Australian scientists are developing a new evolutionary tree for bacteria based on DNA.

A team of University of Queensland researchers have created the new bacterial classification system using genome sequences.

The technique - called ‘metagenomics’ - uses bacterial genomes are obtained straight from environmental samples to create a more complete picture of the structure of the bacterial kingdom.

It is the latest attempt to improve our system of taxonomy - scientific or Latin names – so that it remains useful as we learn more and more about species and the differences between them.

“Taxonomy helps us classify living things by arranging them in a hierarchy from closely to distantly related organisms according to ranks, such as species, genus, family, order, class, phylum and domain,” said lead researcher Professor Phillip Hugenholtz.

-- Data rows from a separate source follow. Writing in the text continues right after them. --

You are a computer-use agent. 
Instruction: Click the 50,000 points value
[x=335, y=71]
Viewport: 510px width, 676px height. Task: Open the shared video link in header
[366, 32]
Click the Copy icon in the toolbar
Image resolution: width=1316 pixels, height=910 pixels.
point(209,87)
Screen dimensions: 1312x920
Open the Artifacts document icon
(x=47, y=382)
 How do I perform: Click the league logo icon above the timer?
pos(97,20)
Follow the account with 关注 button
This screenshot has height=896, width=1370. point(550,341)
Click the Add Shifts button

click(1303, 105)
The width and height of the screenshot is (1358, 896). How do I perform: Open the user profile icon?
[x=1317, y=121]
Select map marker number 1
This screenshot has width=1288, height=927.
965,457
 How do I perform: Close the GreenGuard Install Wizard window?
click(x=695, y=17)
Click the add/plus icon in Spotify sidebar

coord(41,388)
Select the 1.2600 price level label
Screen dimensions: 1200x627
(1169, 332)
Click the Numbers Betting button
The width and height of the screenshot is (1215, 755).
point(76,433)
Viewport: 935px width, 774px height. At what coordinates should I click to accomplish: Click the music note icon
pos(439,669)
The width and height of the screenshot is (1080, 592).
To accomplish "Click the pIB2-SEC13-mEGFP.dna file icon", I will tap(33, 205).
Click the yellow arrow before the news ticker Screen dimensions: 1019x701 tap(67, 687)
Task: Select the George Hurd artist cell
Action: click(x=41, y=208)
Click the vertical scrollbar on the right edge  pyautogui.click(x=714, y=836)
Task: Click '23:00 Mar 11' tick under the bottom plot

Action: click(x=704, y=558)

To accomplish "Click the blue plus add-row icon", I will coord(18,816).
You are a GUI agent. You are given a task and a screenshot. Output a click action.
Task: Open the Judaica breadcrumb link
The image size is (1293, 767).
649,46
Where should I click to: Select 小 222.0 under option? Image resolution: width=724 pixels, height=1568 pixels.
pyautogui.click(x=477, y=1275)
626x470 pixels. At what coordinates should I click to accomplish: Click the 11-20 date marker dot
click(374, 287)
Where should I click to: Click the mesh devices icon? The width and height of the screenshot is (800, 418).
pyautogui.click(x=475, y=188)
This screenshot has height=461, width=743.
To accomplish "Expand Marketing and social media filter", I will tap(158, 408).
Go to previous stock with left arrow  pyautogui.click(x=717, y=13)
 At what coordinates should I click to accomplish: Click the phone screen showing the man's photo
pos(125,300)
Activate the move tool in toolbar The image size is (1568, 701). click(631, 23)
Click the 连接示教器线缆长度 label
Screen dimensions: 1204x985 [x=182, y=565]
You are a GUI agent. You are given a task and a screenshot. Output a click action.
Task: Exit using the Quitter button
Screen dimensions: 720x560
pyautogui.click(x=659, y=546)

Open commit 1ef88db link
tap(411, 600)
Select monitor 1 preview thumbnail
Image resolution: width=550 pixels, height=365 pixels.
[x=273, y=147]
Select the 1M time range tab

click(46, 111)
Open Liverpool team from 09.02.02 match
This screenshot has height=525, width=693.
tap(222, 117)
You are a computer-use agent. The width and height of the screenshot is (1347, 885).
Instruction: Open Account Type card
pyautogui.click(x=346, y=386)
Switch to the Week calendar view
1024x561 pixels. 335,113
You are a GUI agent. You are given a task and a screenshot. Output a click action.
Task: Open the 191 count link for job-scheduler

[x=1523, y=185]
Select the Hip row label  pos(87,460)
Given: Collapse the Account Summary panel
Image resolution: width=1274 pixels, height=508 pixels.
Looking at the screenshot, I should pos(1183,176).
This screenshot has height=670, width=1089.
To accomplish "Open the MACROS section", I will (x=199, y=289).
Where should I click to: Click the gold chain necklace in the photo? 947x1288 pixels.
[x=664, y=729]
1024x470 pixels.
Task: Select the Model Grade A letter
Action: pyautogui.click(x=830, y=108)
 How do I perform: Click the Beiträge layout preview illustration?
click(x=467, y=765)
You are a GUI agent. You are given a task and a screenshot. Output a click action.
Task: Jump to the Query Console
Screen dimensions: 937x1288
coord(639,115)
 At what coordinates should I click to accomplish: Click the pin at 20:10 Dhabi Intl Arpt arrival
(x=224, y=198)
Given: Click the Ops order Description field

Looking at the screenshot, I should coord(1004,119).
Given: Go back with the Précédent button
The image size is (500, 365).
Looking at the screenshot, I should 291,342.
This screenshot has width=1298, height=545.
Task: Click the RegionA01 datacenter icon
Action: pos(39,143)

“It’s a system that helps us understand how organisms are related to each other.”

Professor Hugenholtz said the scientific community generally agrees that evolutionary relationships are the most natural way to classify organisms, but bacterial taxonomy is riddled with errors, due to historical difficulties.

“This is mainly because microbial species have very few distinctive physical features, meaning that there are thousands of historically misclassified species,” he said.

“It’s also compounded by the fact that we can’t yet grow the great majority of microorganisms in the laboratory, so have been unaware of them until quite recently.”

But recent advancements in genome sequencing technology are helping reconstruct the bacterial tree of life.

“We can now get the entire genetic blueprints of hundreds of thousands of bacteria, including bacteria that have not yet been grown in the lab,” said Dr Donovan Parks, the lead software developer on the project.

The team has constructed a giant evolutionary tree of bacteria based on 120 genes that are highly conserved across the bacterial domain.

“This tree helped us create a standardised model, where we fixed all of the misclassifications and made the evolutionary timelines between bacterial groups consistent,” Dr Parks said.

“For example, the genus Clostridium has been a dumping ground for rod-shaped bacteria that produce spores inside their cells, so we reclassified this group into 121 separate genus groups across 29 different families.

“We’ve given bacterial classification a complete makeover, and we’re delighted that the scientific community is just as excited about this as we are.”

The new tree has been added to the Genome Taxonomy Database.